In the words of Clark Griswold (holiday spirit, y’all): Hallelujah! Holy Shit!
When I first started writing SOSG, it never seriously occurred to me that it could maybe, perhaps, one day be in a bookstore. It was a wild fantasy, something I would daydream about when I should have been working, or cleaning house, or–hey–actually writing. Being a published author is something I’ve dreamed about since I was a teeny tiny thing, but it never felt like something that could actually happen.
So, I wrote my little book. And it took for.ev.er. And that was okay. And it didn’t matter if it was terrible or not, since I was the only one who was ever going to read it. But, then I had a finished story, and maybe it didn’t suck as bad as I’d just assumed it did. Some people seemed to like it, at least. I started querying, and then eventually, the stars aligned and I snagged an amazing agent. Still, I couldn’t grasp the concept–not really–that my manuscript might one day become a Real Book.
Then, I got a book deal. Here it was. It was going to happen! My book was going to be published…at some point in the very, very distant future.
A funny thing about the very, very distant future is that it eventually becomes the not-so-distant future and then somehow morphs into the present. My book will be released in six months, and suddenly that feels like tomorrow. At this point, I’ve spent so much time with this book that I don’t even know anymore if I love it or hate it or never want to see it again. The moment that I’m feeling like I could really use some distance from this story is essentially the same moment that people out there in the world will experience it for the first time (I mean, if they want to).
The idea of other people actually reading this book is TERRIFYING. There are so many things to be anxious about. What if, despite the teams of people who have scoured this manuscript for typos, there is a typo or twelve? *Eek.* What if I don’t do justice to my subject matter? (More on that in another post.) What if I’m completely out of my depth and can’t actually write at all? What if the words from my heart don’t translate well onto the page? What if (shudder) my grandparents read it? (Dear Lord, don’t let my grandparents read it. The sex scenes alone will have me blushing for the rest of my life.) Why did I ever send this book out into the world? Why did I write it to begin with? Why, oh why, did I do this scary Thing?!

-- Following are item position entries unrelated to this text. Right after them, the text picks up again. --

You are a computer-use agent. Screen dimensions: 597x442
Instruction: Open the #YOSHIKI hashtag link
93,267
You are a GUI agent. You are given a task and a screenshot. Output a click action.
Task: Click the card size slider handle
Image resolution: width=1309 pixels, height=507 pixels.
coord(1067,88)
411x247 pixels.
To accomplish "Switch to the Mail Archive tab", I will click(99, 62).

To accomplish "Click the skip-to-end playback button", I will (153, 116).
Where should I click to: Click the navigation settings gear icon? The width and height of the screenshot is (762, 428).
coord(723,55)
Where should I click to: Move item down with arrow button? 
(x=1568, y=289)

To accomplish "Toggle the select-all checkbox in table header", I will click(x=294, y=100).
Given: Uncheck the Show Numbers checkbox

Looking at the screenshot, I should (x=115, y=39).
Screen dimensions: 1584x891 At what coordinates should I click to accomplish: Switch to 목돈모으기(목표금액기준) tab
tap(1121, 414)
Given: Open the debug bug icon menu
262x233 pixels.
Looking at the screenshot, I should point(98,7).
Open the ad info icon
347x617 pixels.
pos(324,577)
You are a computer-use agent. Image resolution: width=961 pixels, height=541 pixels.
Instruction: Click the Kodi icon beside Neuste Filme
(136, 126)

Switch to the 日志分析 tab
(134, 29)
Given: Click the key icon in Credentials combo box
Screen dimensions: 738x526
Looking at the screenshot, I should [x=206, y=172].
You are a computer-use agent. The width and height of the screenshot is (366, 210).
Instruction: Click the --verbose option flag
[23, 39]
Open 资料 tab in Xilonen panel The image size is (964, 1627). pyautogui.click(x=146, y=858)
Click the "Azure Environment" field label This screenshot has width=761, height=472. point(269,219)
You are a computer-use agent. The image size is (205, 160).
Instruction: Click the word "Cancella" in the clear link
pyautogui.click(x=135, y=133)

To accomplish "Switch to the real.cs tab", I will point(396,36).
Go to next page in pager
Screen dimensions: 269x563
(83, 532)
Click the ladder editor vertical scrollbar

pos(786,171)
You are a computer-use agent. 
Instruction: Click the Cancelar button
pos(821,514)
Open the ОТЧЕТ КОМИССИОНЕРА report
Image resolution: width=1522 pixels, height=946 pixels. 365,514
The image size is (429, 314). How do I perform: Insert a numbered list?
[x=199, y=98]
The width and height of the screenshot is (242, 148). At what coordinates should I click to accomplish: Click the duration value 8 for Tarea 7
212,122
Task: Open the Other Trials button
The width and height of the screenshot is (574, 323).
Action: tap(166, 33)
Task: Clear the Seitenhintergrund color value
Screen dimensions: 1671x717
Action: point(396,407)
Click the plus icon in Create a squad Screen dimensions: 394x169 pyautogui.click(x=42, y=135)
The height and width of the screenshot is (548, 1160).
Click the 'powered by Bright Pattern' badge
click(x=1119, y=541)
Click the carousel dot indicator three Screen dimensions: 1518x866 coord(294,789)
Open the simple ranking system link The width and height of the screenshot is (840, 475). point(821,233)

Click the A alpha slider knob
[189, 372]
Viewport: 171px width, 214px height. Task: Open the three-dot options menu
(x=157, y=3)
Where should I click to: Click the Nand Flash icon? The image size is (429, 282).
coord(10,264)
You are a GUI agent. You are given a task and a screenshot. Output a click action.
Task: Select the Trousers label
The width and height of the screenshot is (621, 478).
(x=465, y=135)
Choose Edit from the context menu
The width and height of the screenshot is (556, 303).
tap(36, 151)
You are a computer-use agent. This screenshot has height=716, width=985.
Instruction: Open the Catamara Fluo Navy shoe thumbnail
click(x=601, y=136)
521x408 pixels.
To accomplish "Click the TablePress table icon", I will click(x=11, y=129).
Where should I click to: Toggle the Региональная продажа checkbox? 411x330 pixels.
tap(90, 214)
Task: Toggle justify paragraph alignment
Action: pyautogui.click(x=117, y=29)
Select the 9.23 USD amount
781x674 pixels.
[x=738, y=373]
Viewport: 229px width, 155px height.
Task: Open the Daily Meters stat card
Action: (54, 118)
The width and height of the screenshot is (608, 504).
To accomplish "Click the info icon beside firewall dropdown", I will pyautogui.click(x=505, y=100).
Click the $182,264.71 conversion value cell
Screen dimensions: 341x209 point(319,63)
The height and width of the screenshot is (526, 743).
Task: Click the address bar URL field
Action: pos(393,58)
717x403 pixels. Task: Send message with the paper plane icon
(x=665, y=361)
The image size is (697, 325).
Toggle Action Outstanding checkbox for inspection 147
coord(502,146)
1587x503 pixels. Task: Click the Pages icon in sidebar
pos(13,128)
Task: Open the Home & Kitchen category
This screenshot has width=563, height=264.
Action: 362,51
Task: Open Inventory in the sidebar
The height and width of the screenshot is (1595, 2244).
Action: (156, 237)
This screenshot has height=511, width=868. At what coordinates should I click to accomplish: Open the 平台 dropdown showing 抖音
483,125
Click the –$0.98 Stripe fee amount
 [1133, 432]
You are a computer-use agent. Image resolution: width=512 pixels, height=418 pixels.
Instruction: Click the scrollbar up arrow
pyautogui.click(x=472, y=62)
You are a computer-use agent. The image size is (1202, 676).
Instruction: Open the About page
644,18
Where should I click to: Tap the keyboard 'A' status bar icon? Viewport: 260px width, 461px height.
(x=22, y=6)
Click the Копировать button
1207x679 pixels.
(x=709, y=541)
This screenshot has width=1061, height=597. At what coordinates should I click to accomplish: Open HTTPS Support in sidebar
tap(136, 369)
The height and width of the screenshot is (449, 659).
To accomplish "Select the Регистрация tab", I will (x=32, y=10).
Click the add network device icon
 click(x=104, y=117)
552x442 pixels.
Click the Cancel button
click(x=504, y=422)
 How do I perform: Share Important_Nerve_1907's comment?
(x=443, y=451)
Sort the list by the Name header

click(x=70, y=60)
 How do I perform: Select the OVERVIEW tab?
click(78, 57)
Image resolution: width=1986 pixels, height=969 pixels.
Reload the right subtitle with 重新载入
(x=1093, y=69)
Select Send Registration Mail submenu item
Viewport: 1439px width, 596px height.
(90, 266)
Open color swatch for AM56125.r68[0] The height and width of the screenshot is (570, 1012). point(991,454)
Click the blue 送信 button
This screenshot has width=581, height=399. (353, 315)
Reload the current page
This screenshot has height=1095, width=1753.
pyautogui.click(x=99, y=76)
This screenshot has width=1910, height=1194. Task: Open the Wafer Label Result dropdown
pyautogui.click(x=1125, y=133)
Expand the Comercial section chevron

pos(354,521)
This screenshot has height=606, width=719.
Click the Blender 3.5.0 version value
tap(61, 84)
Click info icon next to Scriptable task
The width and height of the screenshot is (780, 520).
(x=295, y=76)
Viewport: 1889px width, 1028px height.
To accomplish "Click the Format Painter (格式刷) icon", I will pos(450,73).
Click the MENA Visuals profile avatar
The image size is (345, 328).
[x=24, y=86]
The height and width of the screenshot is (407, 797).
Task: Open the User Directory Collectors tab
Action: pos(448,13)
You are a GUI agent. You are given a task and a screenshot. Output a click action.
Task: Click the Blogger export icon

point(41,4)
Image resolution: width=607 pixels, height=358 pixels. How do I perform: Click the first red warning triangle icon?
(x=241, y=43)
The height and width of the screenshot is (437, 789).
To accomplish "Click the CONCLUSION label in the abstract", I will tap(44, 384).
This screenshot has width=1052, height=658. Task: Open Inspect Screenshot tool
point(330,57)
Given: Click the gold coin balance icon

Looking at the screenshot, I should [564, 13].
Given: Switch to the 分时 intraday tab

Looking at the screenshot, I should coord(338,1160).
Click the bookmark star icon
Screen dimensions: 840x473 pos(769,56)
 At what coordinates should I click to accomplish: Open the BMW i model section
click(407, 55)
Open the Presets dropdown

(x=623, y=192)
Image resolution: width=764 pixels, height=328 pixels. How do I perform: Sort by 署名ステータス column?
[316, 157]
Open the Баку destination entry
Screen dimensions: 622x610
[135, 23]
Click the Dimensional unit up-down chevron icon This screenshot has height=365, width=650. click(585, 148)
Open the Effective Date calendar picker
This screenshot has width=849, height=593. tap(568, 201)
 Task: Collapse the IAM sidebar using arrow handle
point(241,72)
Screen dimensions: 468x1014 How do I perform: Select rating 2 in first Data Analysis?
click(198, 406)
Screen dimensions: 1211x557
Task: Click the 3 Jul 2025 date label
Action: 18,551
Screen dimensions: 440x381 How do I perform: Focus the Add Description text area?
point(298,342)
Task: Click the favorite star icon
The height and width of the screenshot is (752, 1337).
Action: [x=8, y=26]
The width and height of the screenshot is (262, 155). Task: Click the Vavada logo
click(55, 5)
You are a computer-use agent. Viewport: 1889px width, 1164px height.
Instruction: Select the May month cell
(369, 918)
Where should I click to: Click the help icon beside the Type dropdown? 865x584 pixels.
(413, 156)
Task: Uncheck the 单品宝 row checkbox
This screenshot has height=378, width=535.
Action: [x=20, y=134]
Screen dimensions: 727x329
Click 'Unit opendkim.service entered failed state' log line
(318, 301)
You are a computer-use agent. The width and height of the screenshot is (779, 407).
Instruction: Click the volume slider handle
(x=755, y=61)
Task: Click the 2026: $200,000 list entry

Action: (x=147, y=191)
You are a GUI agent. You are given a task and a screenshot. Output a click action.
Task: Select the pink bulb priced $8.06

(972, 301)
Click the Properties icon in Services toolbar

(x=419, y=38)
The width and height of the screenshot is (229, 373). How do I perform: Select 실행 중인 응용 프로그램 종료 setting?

My default emotions, when I think of my book being out there for anyone to read, are doubt and fear. But there was a reason I did this Thing. I remember being that little girl with her nose stuck in a book who dreamed of being an author one day. I remember when the kernel of inspiration for SOSG took hold of me and wouldn’t let go. Maybe my debut novel doesn’t win any awards, and maybe it doesn’t get everything right. Maybe it’s universally hated. But how many people get the chance to do this in the first place? How many unpublished authors would give anything to be in this position, experiencing this very level of anxiety? There’s a certain amount of talent and a whole lot of luck that goes into getting this far. I know how lucky I am. I’m predisposed to worry about literally everything, but beneath that fear and doubt, there’s something else. Pride. I’m proud of my story. Even if it scares me. Even if it’s imperfect.
Because no matter what may come, I did it. I wrote a book. I sent it out. I did the scary Thing.
Whatever your scary Thing is, maybe you should do it too.